Une mise en œuvre sécurisée exige un contrôle effectif côté producteur. Obliger le consommateur à demander un jeton apporte peu de protection si le producteur ne valide pas l’intégrité, l’expiration et les revendications du jeton avant d’exécuter le service. Le consommateur, le NRF et le producteur doivent donc appliquer des règles compatibles de traitement des jetons.
L’autorisation est également limitée dans sa portée et dans le temps. Un jeton émis pour un service SBI ne donne pas automatiquement un accès illimité à toutes les interfaces exposées par d’autres fonctions réseau. Les jetons expirés ou dont les revendications ne correspondent pas au service cible ne doivent pas être considérés comme des justificatifs valides.
Le NRF prend ainsi en charge deux fonctions distinctes liées à la sécurité dans le cœur 5G. Il maintient les profils NF et facilite la découverte de services, ce qui aide les consommateurs à trouver les producteurs appropriés.
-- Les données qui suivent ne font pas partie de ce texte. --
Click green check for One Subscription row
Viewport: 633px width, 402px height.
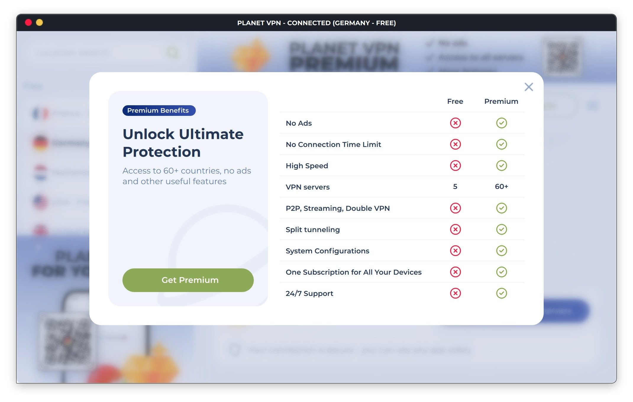coord(501,272)
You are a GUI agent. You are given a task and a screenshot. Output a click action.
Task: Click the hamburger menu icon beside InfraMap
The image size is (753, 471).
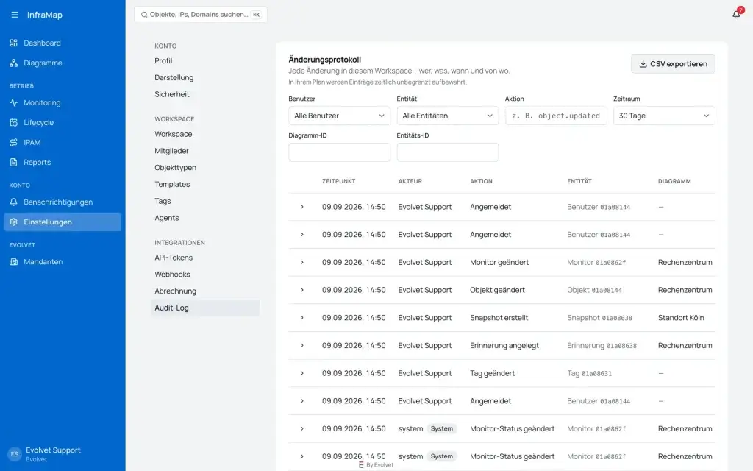[15, 15]
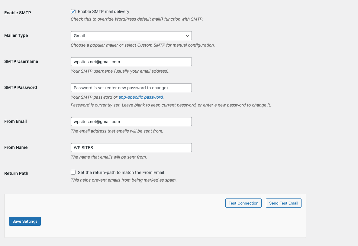The height and width of the screenshot is (246, 358).
Task: Click the bold From Email row label
Action: (15, 121)
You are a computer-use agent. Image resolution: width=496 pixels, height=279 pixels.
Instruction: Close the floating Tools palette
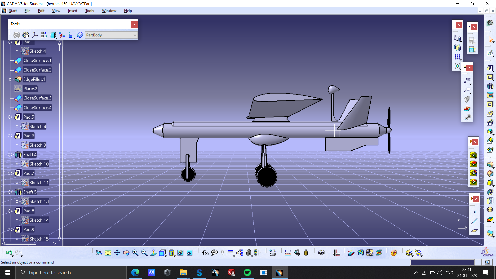[x=135, y=25]
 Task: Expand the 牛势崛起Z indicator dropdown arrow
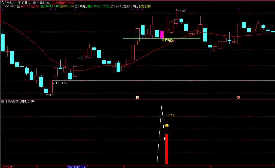pyautogui.click(x=34, y=3)
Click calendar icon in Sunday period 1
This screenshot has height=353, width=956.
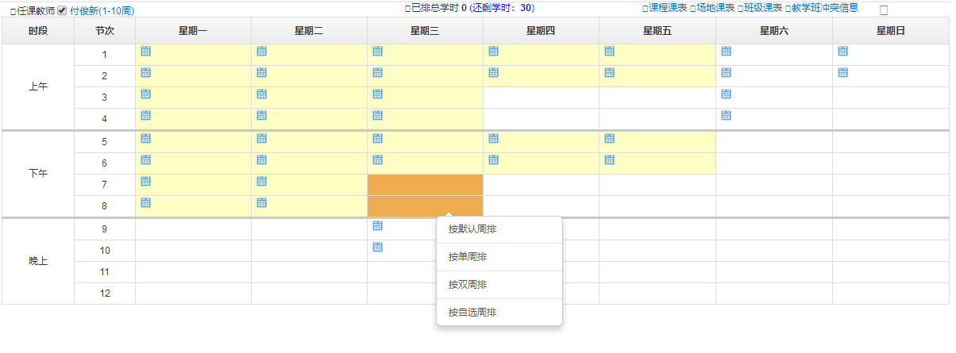tap(842, 52)
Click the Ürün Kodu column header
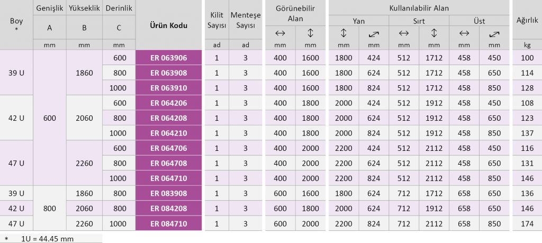The width and height of the screenshot is (542, 243). pyautogui.click(x=169, y=25)
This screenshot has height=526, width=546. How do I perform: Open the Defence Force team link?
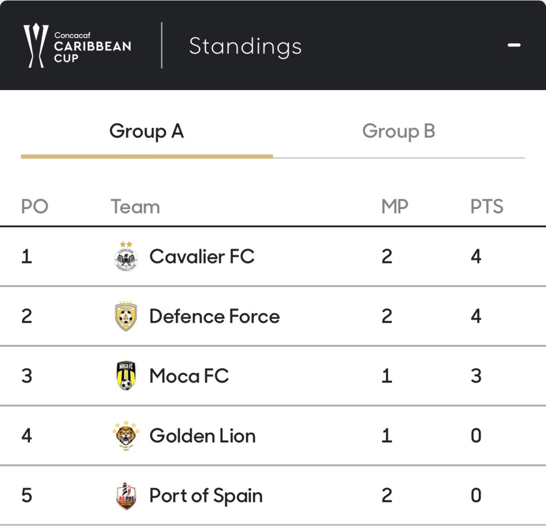214,316
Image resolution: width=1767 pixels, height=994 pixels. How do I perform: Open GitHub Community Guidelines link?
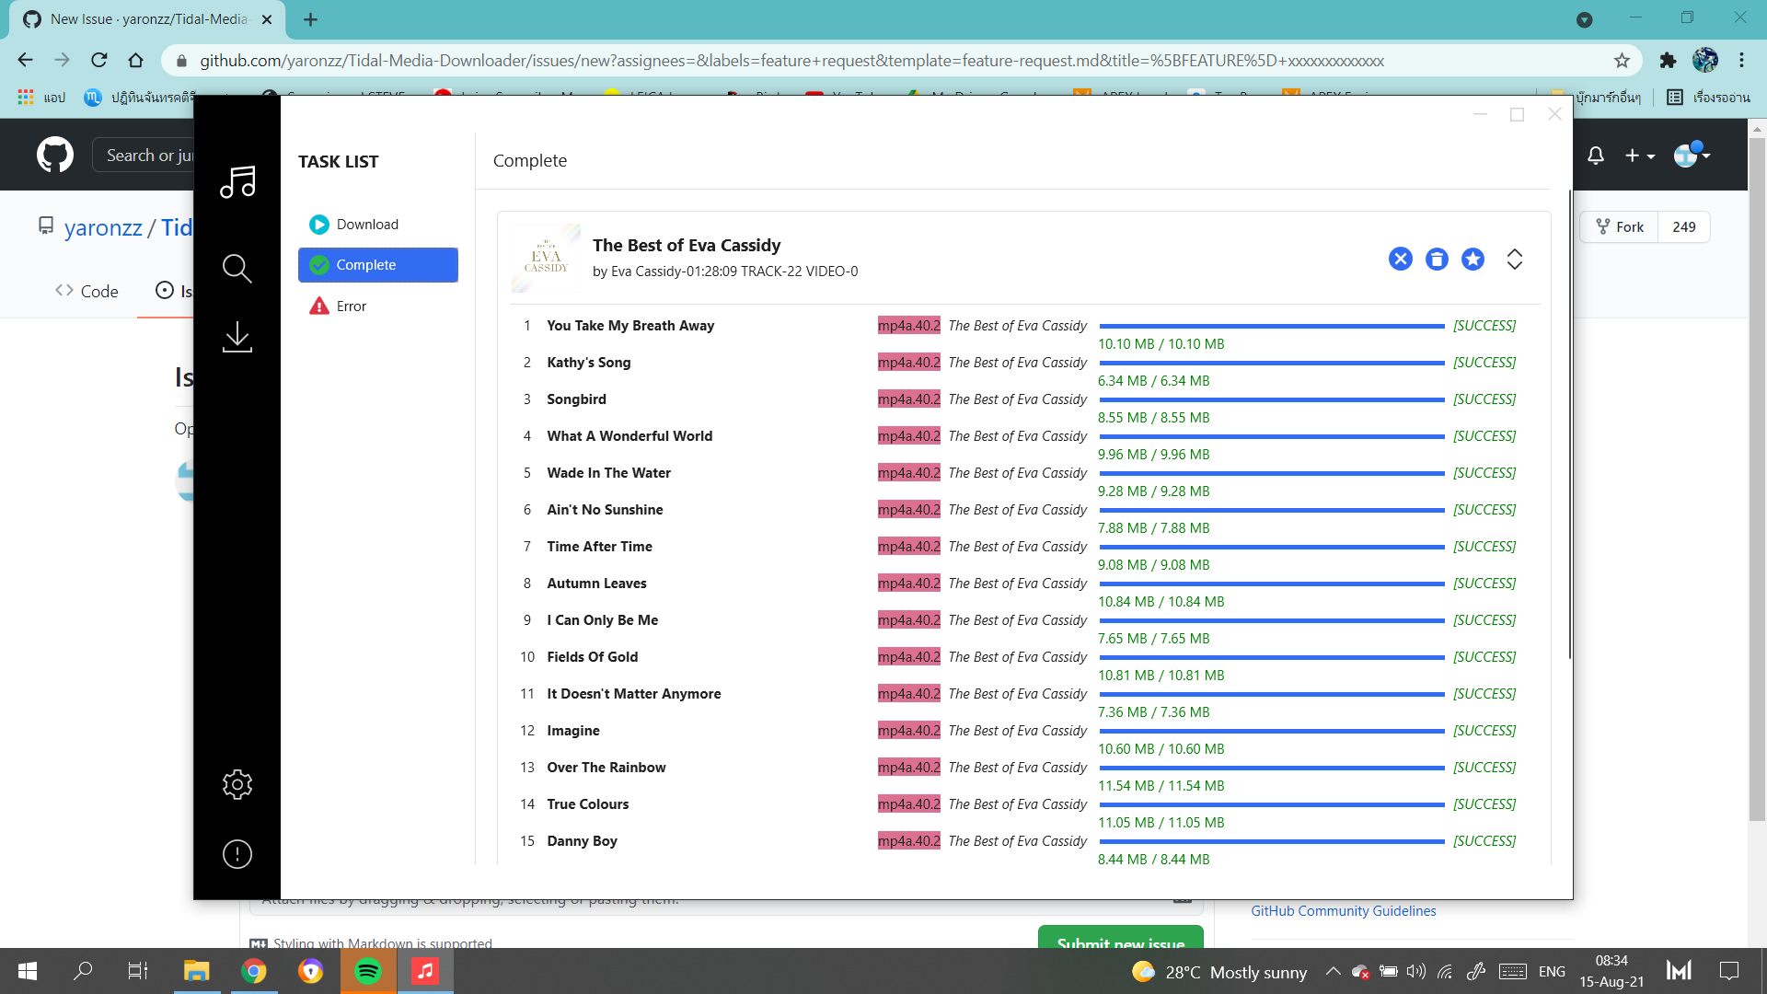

Par l’intermédiaire de Nnrf_AccessToken, il contrôle également si ces consommateurs sont autorisés à invoquer des services SBI protégés.
Questions fréquentes
Un jeton d’accès peut-il remplacer l’enregistrement NF ?
Non. L’enregistrement NF établit l’identité de l’instance et son profil de service. Un jeton d’accès fournit l’autorisation pour un contexte défini d’accès à un service. L’enregistrement et l’émission de jetons répondent à des objectifs différents.
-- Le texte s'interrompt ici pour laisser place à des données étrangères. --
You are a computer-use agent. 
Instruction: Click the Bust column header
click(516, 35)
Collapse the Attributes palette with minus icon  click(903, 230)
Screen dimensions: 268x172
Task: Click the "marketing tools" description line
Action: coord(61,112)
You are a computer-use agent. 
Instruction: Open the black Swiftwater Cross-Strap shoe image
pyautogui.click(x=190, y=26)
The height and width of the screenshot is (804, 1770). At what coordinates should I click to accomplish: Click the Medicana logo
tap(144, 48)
Un même jeton peut-il être utilisé avec plusieurs instances NF ?
Cela dépend des revendications du jeton, du type de NF cible, de la portée du service et de la politique d’autorisation applicable. Chaque producteur doit vérifier que le jeton est valable pour la requête en cours, au lieu de l’accepter uniquement parce qu’il n’a pas encore expiré.
Les jetons existants cessent-ils immédiatement de fonctionner lorsque le NRF est indisponible ?
Le comportement dépend du format du jeton, de sa période de validité, de la méthode de vérification côté producteur et de la politique de déploiement. Une indisponibilité temporaire du NRF ne détermine pas automatiquement l’état de tous les jetons déjà émis, mais les nouvelles demandes de jeton peuvent être affectées.
OAuth 2.0 chiffre-t-il le contenu des messages SBI ?
Non. OAuth 2.0 assure principalement l’autorisation et le contrôle d’accès. La protection du transport SBI repose sur des mécanismes de sécurité distincts, tels que TLS. Un jeton d’accès valide ne doit pas être considéré comme un substitut au transport chiffré.